Is Linnocent fooling around with Coldplay’s Guy Berryman?


I think this story might be Linnocent’s Revenge. Sidenote: isn’t “Linnocent’s Revenge” a great name for an STD? “Oh, don’t go out with that guy, he’s got a scabby Linnocent’s Revenge on his dong.” Gross. Anyway, Linnocent and her revenge. Last week, the British tabloids had an excellent story about Linnocent throwing a hissy fit when she wasn’t allowed backstage at Coldplay’s UCLA concert. So Linnocent then started a rumor that she’s screwing Coldplay’s bassist, Guy Berryman:

Lindsay Lohan has sparked rumors she’s making a play for Coldplay bassist Guy Berryman after she was spotted “following him around all weekend.” The starlet was said to be pursuing divorced Berryman at Lollapalooza in Chicago.

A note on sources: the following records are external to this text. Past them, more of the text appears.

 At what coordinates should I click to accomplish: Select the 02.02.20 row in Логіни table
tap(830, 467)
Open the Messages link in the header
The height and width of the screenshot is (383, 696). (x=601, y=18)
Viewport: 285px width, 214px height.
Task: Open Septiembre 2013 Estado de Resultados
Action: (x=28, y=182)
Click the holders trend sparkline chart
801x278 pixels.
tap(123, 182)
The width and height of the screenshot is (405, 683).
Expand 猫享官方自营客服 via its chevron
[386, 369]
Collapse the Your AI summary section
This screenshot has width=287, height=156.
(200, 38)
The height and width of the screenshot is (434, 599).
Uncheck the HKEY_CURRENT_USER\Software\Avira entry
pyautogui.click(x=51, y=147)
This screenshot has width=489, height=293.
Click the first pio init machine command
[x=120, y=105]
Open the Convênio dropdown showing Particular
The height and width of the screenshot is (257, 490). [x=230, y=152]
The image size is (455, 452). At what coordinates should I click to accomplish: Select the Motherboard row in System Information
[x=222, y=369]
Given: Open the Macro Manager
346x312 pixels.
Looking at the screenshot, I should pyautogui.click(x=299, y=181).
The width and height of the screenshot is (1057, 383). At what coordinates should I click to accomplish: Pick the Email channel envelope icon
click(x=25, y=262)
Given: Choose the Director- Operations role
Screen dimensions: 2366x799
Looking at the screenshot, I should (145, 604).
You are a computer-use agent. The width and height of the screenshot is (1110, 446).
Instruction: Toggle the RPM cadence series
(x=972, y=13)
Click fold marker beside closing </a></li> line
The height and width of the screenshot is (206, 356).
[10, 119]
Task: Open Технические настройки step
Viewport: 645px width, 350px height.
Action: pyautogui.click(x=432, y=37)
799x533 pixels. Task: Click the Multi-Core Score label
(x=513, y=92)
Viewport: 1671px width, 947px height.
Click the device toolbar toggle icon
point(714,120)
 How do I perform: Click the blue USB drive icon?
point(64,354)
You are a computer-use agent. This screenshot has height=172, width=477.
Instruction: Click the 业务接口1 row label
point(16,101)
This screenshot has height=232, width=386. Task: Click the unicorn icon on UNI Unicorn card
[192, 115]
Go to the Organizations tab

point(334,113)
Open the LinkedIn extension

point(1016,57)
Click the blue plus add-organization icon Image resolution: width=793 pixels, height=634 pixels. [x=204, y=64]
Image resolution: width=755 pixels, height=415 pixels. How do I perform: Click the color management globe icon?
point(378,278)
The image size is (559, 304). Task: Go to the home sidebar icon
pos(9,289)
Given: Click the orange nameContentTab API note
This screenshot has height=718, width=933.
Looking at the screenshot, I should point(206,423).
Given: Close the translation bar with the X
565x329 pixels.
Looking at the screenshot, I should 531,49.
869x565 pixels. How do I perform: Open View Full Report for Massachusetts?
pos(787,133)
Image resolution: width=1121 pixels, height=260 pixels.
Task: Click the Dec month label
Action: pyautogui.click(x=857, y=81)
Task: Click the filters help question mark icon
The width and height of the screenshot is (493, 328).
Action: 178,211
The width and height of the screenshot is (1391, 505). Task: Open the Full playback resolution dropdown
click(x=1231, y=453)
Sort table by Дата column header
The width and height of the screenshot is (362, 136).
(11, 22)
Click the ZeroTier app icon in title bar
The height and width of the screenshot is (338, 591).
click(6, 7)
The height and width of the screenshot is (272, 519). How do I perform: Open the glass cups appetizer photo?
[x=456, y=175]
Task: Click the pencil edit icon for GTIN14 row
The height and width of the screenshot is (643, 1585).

While a rep for Lohan said, “We do not comment on her personal life,” she also relaxed with other friends at a Grey Goose after-party at The Underground until early Sunday morning. Sources said that despite the difficulty distinguishing drinks in the dark, she stuck to water. A Coldplay rep didn’t get back to us.

[From Page Six]

In another funny turn, when Gossip Cop contacted Linnocent to get her denial on the “backstage hissy fit” story, Gossip Cop reports, “Lohan laughed off the rumor when Gossip Cop reached out to her. And now we know why. A music source tells us Lohan is actually dating one of Coldplay’s band members, Guy Berryman.” So, Linnocent planted this story to Gossip Cop first, and then she pushed it into Page Six.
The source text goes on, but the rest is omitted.